You find small moments of genius in the strangest places. In Men in Black, a good movie but not a work of genius, we get the genius line, courtesy of Tommy Lee Jones, "A person is smart, but people are stupid." No sentiment sums up the adaptation of Watchmen better than that.

Take it how you will: either that the adaptation sucked and was made by stupid people or that the adaptation was formed because of the nature of the audience dynamic of the movie-going experience. I think the adaptation was a success. The movie was good. It was exciting, violent, gritty, well-realized, engrossing and dense without being too overbearing. Of course I'm coming from having read the story, so that gave me a good sense of what was transpiring onscreen. I know a lot of people who hadn't read Watchmen before, and they were a little lost at the winding storyline.

A single person watching or reading something can handle a wider range of weirdness than an audience in a theater. For some reason there is a place where an audience will become a complete organism and reject what is happening onscreen. I think the filmmakers were nervous about the original ending in the book, so they re-wrote it so it would play better in front of the collective American audience. They did a great job, because the ending is still the same, it's just different. (I know I'm being vague, but I'm not giving away either ending in detail.)

Watchmen has always been touted as the unfilmable book. That is partly because the script had been tossed around all over the place between companies for about twenty years prior to this release. At the end it seemed that two studios had rights to the story, so one of them got international rights and the other got domestic rights. It's a messed up tangle of lawsuits and copyright BS. Long story short, we have a Watchmen film and it's good. The other reason that Watchmen was considered by some to be unfilmable is because it is a dense tale with lots of characters and side-stories that come together to form a wonderful whole, but would make a 6 hour movie necessary.

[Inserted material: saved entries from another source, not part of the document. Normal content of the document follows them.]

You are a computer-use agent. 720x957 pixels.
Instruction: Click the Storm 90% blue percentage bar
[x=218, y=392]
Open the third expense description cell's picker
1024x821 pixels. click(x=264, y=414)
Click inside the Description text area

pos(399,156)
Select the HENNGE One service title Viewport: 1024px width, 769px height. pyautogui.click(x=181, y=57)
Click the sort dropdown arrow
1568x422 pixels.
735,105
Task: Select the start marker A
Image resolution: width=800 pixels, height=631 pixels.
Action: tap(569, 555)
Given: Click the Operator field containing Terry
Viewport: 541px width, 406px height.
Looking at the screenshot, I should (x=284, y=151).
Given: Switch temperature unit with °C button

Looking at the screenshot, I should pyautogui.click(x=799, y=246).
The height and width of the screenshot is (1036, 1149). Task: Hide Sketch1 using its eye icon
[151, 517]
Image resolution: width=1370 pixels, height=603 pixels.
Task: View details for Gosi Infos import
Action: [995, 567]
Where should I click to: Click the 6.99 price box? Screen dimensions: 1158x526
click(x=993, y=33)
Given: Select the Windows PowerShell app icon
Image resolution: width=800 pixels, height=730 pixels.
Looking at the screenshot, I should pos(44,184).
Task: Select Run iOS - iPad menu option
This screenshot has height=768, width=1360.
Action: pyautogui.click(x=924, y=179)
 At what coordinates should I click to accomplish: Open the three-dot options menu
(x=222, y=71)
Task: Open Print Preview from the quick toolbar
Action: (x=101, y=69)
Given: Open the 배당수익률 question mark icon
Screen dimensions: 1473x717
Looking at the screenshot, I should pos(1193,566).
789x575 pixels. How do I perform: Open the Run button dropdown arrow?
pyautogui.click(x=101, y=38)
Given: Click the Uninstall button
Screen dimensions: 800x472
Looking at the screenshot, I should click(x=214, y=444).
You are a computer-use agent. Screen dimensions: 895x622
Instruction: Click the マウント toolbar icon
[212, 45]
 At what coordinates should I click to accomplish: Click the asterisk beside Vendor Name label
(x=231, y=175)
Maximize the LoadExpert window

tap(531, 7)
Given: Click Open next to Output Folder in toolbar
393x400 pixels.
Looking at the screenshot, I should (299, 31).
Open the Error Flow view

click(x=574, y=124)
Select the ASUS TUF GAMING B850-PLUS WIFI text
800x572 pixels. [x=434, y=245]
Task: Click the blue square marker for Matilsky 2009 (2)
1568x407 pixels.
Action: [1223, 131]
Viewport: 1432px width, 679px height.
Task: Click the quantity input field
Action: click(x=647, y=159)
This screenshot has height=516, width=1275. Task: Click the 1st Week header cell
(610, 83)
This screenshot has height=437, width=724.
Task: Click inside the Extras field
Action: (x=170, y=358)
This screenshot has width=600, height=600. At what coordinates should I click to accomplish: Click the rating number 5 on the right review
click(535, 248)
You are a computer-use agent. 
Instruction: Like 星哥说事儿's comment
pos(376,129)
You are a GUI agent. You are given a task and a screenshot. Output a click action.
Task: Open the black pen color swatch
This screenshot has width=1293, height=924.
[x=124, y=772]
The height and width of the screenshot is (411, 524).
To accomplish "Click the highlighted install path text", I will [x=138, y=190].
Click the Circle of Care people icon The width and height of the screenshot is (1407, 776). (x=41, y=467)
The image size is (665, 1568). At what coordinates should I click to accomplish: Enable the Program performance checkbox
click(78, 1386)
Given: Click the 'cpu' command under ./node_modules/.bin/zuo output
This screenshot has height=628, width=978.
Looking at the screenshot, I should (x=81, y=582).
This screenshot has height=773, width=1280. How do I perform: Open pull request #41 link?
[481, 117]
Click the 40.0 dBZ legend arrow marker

There are a couple of big changes, one big blue change, and a few smaller alterations that are curious. The most obvious is that there is a lot more Dr. Manhattan...a lot more shown onscreen in fact. He wears more clothes in the comic than in the movie. I'm not sure why they chose to do it that way, but if you want to see a large blue penis, run out and buy a ticket for Watchmen. Another change is the added violence in the prison, where a thug's arms are cut off with a circular saw instead of just his throat being slit. Not sure why the added change with that one. I like gore as much as the next horror fan, but a scene like that will make some people stay away from the theater. It just wasn't necessary.

** Spoilerishness ahead **Casting was strange. When you cast a film based on a novel, it makes sense that there would be some disparities, but when you cast a comic book movie, don't you know what the characters are going to look like? Some people were way off, and it changed the tone a bit. Take Dan Dreiberg for instance, (Nite Owl 2). In the book he has fallen out of shape. In the movie he doesn't look out of shape at all. That detracts from the humanity that the book has to offer. The original story is all about how human these people are underneath their costumes. The movie makes them all amazing physical specimens, and that is counter intuitive to the book. Also Ozymandias is not how I thought he'd be. He seems like an evil genius bent on world domination, not a good guy who feels hemmed in by the only apparent solution to world peace. In the book, Ozymanidas is defeated by his own intelligence. He does what he feels he has to, but he doesn't want to do it. The ends justify the means though, so he goes through with his plan.

Everyone's favorite character, (even if he's your second favorite, he's still who the movie is about in my opinion), Rorschach, is awesome. There's not much to say about him. The filmmakers spent the most time on Rorschach and every part of his performance, look and voice is perfect. He brings the characters and the film together.

Apart from that, the movie works. You can't have everything from the book in the movie anyway, so there were always going to be some elisions. I think the movie works very well in conjunction with the book. They are both required reading and viewing. If you have seen the film, read the book and still want more, you can buy/rent Tales of the Black Freighter, an animated movie that is direct-to-DVD which is a movie version of the story-within-a-story from the Watchmen graphic novel. You can also buy/rent Watchmen: The Motion Comic. The Motion Comic is about 5 hours long and it is the entire graphic novel, panel by panel, slightly animated, but exactly the same as the graphic novel. It's an interesting experience from what I've heard.